• [PROMPT]:
Count the lines in the items below that contain the string "word", treating uppercase and lowercase as different, and give only the number.
━━━━━━━━━━━━━━━━━━━━━━━━━━━━━━
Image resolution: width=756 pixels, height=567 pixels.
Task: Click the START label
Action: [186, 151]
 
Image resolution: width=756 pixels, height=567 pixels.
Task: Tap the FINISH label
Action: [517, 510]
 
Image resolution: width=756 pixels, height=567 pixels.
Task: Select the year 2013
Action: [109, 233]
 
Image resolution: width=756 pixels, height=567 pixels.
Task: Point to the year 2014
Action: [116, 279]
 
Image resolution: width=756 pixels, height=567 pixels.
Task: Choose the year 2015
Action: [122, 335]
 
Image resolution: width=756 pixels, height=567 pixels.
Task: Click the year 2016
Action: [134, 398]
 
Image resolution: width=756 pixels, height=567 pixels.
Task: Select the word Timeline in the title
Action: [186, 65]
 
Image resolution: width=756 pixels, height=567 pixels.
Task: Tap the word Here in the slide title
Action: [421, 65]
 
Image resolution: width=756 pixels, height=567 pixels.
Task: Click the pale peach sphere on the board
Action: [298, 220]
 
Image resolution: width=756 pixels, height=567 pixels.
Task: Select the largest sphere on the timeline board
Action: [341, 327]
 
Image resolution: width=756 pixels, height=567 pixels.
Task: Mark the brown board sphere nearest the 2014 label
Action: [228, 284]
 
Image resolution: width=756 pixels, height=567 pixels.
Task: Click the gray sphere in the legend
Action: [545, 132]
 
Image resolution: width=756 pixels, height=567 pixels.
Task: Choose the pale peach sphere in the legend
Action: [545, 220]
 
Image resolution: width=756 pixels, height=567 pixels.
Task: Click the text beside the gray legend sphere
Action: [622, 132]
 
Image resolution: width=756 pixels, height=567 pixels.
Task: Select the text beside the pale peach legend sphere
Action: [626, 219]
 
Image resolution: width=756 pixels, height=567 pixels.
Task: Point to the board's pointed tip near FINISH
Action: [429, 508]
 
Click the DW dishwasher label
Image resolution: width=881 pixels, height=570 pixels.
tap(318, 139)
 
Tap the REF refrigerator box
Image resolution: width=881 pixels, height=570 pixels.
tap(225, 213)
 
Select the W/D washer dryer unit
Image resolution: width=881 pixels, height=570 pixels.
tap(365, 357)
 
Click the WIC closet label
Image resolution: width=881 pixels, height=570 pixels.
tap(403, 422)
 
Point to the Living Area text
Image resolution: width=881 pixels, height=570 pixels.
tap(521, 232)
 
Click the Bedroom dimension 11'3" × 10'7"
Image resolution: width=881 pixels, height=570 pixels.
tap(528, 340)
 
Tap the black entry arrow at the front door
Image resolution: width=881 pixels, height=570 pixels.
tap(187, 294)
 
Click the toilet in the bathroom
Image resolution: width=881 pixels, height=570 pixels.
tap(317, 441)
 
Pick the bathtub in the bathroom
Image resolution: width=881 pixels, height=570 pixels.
━━━━━━━━━━━━━━━━━━━━━━━━━━━━━━
• [CORRECT RESULT]:
2